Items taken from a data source

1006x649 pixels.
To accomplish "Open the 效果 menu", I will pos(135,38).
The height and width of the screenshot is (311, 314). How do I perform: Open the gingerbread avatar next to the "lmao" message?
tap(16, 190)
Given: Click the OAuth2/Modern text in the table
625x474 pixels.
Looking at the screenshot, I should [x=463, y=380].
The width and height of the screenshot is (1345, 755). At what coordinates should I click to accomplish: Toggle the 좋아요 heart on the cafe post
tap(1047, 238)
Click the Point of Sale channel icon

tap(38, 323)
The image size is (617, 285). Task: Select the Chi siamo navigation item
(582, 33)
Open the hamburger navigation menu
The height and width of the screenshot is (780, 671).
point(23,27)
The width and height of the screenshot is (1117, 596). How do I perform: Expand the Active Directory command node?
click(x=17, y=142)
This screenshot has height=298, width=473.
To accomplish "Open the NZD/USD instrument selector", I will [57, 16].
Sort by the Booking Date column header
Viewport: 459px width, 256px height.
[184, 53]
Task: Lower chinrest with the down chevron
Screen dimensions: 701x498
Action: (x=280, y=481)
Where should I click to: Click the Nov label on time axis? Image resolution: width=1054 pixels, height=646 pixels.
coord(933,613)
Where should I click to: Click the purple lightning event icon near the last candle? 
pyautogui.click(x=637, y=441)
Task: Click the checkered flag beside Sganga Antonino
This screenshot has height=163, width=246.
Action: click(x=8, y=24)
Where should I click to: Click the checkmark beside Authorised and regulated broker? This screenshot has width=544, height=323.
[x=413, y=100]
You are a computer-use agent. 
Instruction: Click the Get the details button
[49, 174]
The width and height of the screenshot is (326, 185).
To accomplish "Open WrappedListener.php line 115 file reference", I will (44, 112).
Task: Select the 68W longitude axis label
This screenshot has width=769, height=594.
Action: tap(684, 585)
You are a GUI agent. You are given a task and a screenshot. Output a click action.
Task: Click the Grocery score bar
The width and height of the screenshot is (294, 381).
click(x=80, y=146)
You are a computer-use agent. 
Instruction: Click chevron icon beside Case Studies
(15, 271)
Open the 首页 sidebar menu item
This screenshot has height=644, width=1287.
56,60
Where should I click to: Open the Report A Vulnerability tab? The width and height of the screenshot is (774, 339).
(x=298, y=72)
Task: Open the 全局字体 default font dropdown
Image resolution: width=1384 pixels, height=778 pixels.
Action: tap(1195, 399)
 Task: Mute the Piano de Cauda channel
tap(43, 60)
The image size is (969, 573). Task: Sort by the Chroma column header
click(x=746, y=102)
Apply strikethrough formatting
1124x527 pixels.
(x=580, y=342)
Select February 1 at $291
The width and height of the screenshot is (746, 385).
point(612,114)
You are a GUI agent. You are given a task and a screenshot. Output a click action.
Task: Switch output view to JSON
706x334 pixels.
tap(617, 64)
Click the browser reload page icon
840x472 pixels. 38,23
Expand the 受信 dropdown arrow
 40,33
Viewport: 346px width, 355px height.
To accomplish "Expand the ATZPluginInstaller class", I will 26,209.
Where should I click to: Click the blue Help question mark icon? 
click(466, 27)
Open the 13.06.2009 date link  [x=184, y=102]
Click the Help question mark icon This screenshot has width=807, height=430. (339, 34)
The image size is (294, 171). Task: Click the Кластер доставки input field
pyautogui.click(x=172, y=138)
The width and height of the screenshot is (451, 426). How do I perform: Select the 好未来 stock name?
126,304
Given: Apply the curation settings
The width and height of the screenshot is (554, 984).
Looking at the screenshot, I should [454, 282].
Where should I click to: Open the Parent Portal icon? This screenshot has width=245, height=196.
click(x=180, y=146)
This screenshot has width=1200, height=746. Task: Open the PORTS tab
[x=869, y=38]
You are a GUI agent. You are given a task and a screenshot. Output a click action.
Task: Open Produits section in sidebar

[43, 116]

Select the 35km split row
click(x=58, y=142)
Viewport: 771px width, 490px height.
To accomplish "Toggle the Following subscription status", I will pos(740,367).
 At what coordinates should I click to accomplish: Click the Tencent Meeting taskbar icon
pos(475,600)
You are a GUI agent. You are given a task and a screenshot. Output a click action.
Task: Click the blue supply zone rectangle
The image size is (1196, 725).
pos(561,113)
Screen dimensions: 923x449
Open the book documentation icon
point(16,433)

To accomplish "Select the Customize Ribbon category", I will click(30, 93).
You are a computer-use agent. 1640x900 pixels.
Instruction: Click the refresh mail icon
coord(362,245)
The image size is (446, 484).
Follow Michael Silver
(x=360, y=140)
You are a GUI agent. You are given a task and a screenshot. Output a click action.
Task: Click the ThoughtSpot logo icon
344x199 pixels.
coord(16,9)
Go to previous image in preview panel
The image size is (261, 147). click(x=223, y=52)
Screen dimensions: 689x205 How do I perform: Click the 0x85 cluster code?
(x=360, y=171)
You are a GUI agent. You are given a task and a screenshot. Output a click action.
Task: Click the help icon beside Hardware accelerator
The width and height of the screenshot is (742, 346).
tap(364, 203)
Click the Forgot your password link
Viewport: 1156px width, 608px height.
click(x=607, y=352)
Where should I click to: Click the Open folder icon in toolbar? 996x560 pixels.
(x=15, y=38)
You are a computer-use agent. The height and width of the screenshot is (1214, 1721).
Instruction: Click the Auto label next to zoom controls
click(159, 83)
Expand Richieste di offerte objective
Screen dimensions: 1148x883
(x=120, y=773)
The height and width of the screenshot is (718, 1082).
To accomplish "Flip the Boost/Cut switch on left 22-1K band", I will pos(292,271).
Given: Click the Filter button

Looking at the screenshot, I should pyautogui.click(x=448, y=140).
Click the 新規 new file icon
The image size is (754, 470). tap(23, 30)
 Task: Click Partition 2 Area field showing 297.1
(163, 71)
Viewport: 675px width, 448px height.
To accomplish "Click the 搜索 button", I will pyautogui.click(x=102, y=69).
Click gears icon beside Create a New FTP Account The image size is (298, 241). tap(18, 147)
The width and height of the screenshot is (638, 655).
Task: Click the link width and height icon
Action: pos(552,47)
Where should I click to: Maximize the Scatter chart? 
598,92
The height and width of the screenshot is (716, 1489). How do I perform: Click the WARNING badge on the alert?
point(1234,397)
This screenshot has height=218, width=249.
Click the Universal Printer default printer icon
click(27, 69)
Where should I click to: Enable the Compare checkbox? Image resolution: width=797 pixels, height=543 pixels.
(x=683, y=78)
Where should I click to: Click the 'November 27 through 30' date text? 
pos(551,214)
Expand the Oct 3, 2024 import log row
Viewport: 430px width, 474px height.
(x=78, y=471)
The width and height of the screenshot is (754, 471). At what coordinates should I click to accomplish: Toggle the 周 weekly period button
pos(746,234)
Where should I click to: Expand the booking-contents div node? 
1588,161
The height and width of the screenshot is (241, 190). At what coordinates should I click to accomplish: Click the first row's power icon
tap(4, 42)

> **What the task requires**
Please switch each "Where should I click to" in these lines to "Where do I click to" and write the lines out again with nothing else altered.

> **Solved exercise**
1006x649 pixels.
To accomplish "Open the 效果 menu", I will pos(135,38).
The height and width of the screenshot is (311, 314). How do I perform: Open the gingerbread avatar next to the "lmao" message?
tap(16, 190)
Given: Click the OAuth2/Modern text in the table
625x474 pixels.
Looking at the screenshot, I should [x=463, y=380].
The width and height of the screenshot is (1345, 755). At what coordinates should I click to accomplish: Toggle the 좋아요 heart on the cafe post
tap(1047, 238)
Click the Point of Sale channel icon

tap(38, 323)
The image size is (617, 285). Task: Select the Chi siamo navigation item
(582, 33)
Open the hamburger navigation menu
The height and width of the screenshot is (780, 671).
point(23,27)
The width and height of the screenshot is (1117, 596). How do I perform: Expand the Active Directory command node?
click(x=17, y=142)
This screenshot has height=298, width=473.
To accomplish "Open the NZD/USD instrument selector", I will [57, 16].
Sort by the Booking Date column header
Viewport: 459px width, 256px height.
[184, 53]
Task: Lower chinrest with the down chevron
Screen dimensions: 701x498
Action: (x=280, y=481)
Where do I click to: Click the Nov label on time axis? Image resolution: width=1054 pixels, height=646 pixels.
coord(933,613)
Where do I click to: Click the purple lightning event icon near the last candle? 
pyautogui.click(x=637, y=441)
Task: Click the checkered flag beside Sganga Antonino
This screenshot has height=163, width=246.
Action: click(x=8, y=24)
Where do I click to: Click the checkmark beside Authorised and regulated broker? This screenshot has width=544, height=323.
[x=413, y=100]
You are a computer-use agent. 
Instruction: Click the Get the details button
[49, 174]
The width and height of the screenshot is (326, 185).
To accomplish "Open WrappedListener.php line 115 file reference", I will (44, 112).
Task: Select the 68W longitude axis label
This screenshot has width=769, height=594.
Action: tap(684, 585)
You are a GUI agent. You are given a task and a screenshot. Output a click action.
Task: Click the Grocery score bar
The width and height of the screenshot is (294, 381).
click(x=80, y=146)
You are a computer-use agent. 
Instruction: Click chevron icon beside Case Studies
(15, 271)
Open the 首页 sidebar menu item
This screenshot has height=644, width=1287.
56,60
Where do I click to: Open the Report A Vulnerability tab? The width and height of the screenshot is (774, 339).
(x=298, y=72)
Task: Open the 全局字体 default font dropdown
Image resolution: width=1384 pixels, height=778 pixels.
Action: tap(1195, 399)
 Task: Mute the Piano de Cauda channel
tap(43, 60)
The image size is (969, 573). Task: Sort by the Chroma column header
click(x=746, y=102)
Apply strikethrough formatting
1124x527 pixels.
(x=580, y=342)
Select February 1 at $291
The width and height of the screenshot is (746, 385).
point(612,114)
You are a GUI agent. You are given a task and a screenshot. Output a click action.
Task: Switch output view to JSON
706x334 pixels.
tap(617, 64)
Click the browser reload page icon
840x472 pixels. 38,23
Expand the 受信 dropdown arrow
 40,33
Viewport: 346px width, 355px height.
To accomplish "Expand the ATZPluginInstaller class", I will 26,209.
Where do I click to: Click the blue Help question mark icon? 
click(466, 27)
Open the 13.06.2009 date link  [x=184, y=102]
Click the Help question mark icon This screenshot has width=807, height=430. (339, 34)
The image size is (294, 171). Task: Click the Кластер доставки input field
pyautogui.click(x=172, y=138)
The width and height of the screenshot is (451, 426). How do I perform: Select the 好未来 stock name?
126,304
Given: Apply the curation settings
The width and height of the screenshot is (554, 984).
Looking at the screenshot, I should [454, 282].
Where do I click to: Open the Parent Portal icon? This screenshot has width=245, height=196.
click(x=180, y=146)
This screenshot has width=1200, height=746. Task: Open the PORTS tab
[x=869, y=38]
You are a GUI agent. You are given a task and a screenshot. Output a click action.
Task: Open Produits section in sidebar

[43, 116]

Select the 35km split row
click(x=58, y=142)
Viewport: 771px width, 490px height.
To accomplish "Toggle the Following subscription status", I will pos(740,367).
 At what coordinates should I click to accomplish: Click the Tencent Meeting taskbar icon
pos(475,600)
You are a GUI agent. You are given a task and a screenshot. Output a click action.
Task: Click the blue supply zone rectangle
The image size is (1196, 725).
pos(561,113)
Screen dimensions: 923x449
Open the book documentation icon
point(16,433)

To accomplish "Select the Customize Ribbon category", I will click(30, 93).
You are a computer-use agent. 1640x900 pixels.
Instruction: Click the refresh mail icon
coord(362,245)
The image size is (446, 484).
Follow Michael Silver
(x=360, y=140)
You are a GUI agent. You are given a task and a screenshot. Output a click action.
Task: Click the ThoughtSpot logo icon
344x199 pixels.
coord(16,9)
Go to previous image in preview panel
The image size is (261, 147). click(x=223, y=52)
Screen dimensions: 689x205 How do I perform: Click the 0x85 cluster code?
(x=360, y=171)
You are a GUI agent. You are given a task and a screenshot. Output a click action.
Task: Click the help icon beside Hardware accelerator
The width and height of the screenshot is (742, 346).
tap(364, 203)
Click the Forgot your password link
Viewport: 1156px width, 608px height.
click(x=607, y=352)
Where do I click to: Click the Open folder icon in toolbar? 996x560 pixels.
(x=15, y=38)
You are a computer-use agent. The height and width of the screenshot is (1214, 1721).
Instruction: Click the Auto label next to zoom controls
click(159, 83)
Expand Richieste di offerte objective
Screen dimensions: 1148x883
(x=120, y=773)
The height and width of the screenshot is (718, 1082).
To accomplish "Flip the Boost/Cut switch on left 22-1K band", I will pos(292,271).
Given: Click the Filter button

Looking at the screenshot, I should pyautogui.click(x=448, y=140).
Click the 新規 new file icon
The image size is (754, 470). tap(23, 30)
 Task: Click Partition 2 Area field showing 297.1
(163, 71)
Viewport: 675px width, 448px height.
To accomplish "Click the 搜索 button", I will pyautogui.click(x=102, y=69).
Click gears icon beside Create a New FTP Account The image size is (298, 241). tap(18, 147)
The width and height of the screenshot is (638, 655).
Task: Click the link width and height icon
Action: pos(552,47)
Where do I click to: Maximize the Scatter chart? 
598,92
The height and width of the screenshot is (716, 1489). How do I perform: Click the WARNING badge on the alert?
point(1234,397)
This screenshot has height=218, width=249.
Click the Universal Printer default printer icon
click(27, 69)
Where do I click to: Enable the Compare checkbox? Image resolution: width=797 pixels, height=543 pixels.
(x=683, y=78)
Where do I click to: Click the 'November 27 through 30' date text? 
pos(551,214)
Expand the Oct 3, 2024 import log row
Viewport: 430px width, 474px height.
(x=78, y=471)
The width and height of the screenshot is (754, 471). At what coordinates should I click to accomplish: Toggle the 周 weekly period button
pos(746,234)
Where do I click to: Expand the booking-contents div node? 
1588,161
The height and width of the screenshot is (241, 190). At what coordinates should I click to accomplish: Click the first row's power icon
tap(4, 42)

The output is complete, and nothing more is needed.